*** Opening SOURCE TEXT ***

After gaining so much ground in the battle to stop destructive romantic fantasies, I'm surprised how easily I can allow my thoughts to drift from reality.

My mind is in turmoil with conflicting thoughts: Go on! What happens next?

Real life happens next.

Birthplace of a fantasy

Sexual fantasies can be addictive and lead to dissatisfaction. I give my "dream man" all positives and no negatives—then compare my husband unfavorably with an unrealistic portrait of another man. When I hold my husband to unrealistic expectations, I can easily become disappointed and discontented with the way he expresses love.

What are you thinking?
Almost three out of four Marriage Partnership readers have fantasized about someone other than their spouse.
Studies show that people who fantasize about someone other than their spouse are seven times more likely to commit adultery than those who haven’t fantasized.

Christian counselor, sex therapist, and author of For Women Only: God's Design for Female Sexuality and Intimacy, Dr. Shay Roop says, "Many times women believe their expectations are far beyond their husbands' abilities and never explore those expectations with their spouse. Better communication regarding romantic or sexual needs can reduce frustration and go a long way to increasing real, not fantasized, intimacy."

I began indulging in romantic fantasies during my teen years. Throughout high school, fodder for fantasies ranged from the local star basketball player to Elvis. As a young woman and then a young wife, I continued to fantasize about local heroes and movie stars.

I didn't intentionally set out to fantasize about someone other than my husband or to dishonor him. But when we'd hit tough stretches in our marriage—when I felt my husband didn't meet my emotional needs, when I felt he didn't give me affectionate hugs, attention when I needed it, or acceptance instead of criticism—I found it easier and more comforting to escape into a world I could control. One where my fantasy man did what I wanted, how and when I wanted.

*** Closing SOURCE TEXT ***
*** Opening DATA EXCERPTS ***

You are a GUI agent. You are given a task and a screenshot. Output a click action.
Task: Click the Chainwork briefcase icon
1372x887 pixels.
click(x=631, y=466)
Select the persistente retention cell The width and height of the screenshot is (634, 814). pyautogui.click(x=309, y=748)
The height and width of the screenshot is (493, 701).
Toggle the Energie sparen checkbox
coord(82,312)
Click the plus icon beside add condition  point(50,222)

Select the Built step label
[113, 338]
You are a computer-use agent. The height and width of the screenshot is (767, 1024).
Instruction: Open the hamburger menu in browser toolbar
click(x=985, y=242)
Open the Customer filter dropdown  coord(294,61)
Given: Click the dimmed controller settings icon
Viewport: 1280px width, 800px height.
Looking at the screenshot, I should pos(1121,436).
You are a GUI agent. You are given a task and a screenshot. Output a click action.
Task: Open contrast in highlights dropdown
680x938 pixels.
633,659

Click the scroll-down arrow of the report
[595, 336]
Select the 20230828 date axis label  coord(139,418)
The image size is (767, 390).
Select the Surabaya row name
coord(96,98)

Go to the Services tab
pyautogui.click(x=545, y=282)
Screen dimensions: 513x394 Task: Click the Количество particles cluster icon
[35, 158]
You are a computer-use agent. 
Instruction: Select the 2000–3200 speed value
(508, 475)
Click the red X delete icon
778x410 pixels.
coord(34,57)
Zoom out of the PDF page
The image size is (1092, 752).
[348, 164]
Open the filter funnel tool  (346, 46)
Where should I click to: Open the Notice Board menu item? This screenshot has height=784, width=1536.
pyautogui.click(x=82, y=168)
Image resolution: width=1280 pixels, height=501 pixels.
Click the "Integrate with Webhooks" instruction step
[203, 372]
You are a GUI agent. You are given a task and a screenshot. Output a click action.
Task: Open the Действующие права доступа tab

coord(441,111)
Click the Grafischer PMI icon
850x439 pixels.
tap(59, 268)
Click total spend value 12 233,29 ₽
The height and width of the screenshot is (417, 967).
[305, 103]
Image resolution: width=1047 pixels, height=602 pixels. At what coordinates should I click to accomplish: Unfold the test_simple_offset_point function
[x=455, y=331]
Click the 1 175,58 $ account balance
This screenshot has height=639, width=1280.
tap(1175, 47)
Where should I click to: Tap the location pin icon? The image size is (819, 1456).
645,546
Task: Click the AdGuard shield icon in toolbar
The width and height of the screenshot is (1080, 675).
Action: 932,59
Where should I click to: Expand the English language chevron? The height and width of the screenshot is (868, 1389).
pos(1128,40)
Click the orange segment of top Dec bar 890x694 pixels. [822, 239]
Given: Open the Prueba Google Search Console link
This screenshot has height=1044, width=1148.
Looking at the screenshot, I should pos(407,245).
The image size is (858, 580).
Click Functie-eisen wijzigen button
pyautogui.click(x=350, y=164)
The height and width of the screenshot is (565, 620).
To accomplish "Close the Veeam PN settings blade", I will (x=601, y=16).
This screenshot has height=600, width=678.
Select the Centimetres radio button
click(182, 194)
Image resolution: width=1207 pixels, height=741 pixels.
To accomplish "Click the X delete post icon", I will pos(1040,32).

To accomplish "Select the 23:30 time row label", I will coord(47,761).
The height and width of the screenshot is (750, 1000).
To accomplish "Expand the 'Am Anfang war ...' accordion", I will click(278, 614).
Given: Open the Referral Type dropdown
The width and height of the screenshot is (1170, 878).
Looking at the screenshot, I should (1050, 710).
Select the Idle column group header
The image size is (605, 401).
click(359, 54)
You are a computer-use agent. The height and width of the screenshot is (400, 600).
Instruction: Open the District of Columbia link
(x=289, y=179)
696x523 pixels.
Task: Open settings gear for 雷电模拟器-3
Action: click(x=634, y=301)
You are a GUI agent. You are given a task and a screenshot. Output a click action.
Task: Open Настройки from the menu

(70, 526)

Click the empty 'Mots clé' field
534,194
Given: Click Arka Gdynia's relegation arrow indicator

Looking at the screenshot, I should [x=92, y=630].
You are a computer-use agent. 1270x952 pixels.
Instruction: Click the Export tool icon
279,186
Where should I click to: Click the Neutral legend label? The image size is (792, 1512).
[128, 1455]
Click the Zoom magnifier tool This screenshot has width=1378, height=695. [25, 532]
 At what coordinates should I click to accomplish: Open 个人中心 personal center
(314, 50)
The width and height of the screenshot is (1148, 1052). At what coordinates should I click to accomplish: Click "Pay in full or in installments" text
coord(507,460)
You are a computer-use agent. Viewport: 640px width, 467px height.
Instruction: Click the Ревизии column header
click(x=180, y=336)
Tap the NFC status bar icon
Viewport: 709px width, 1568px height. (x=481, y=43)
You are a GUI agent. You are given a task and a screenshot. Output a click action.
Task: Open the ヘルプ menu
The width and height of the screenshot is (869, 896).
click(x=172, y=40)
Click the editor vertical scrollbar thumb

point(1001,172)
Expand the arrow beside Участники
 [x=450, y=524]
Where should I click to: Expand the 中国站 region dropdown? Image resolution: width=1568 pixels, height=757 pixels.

*** Closing DATA EXCERPTS ***

[PARTS OF THE EXERCISE]
[1] From the piece on romantic fantasies, extract the passage starting at "My mind is in" and ending at "he expresses love.".
[2] Please check each statement against the piece on romantic fantasies and answer yes or no, quoting the words that decide it. (a) The writer began indulging in romantic fantasies as a young wife. (b) Almost three out of four Marriage Partnership readers have fantasized about someone other than their spouse. (c) The writer intentionally set out to fantasize about someone other than the husband.

[PER-TASK OUTPUTS]
[1]
My mind is in turmoil with conflicting thoughts: Go on! What happens next?

Real life happens next.

Birthplace of a fantasy

Sexual fantasies can be addictive and lead to dissatisfaction. I give my "dream man" all positives and no negatives—then compare my husband unfavorably with an unrealistic portrait of another man. When I hold my husband to unrealistic expectations, I can easily become disappointed and discontented with the way he expresses love.

[2]
(a) No: "I began indulging in romantic fantasies during my teen years."
(b) Yes: "Almost three out of four Marriage Partnership readers have fantasized about someone other than their spouse."
(c) No: "I didn't intentionally set out to fantasize about someone other than my husband or to dishonor him."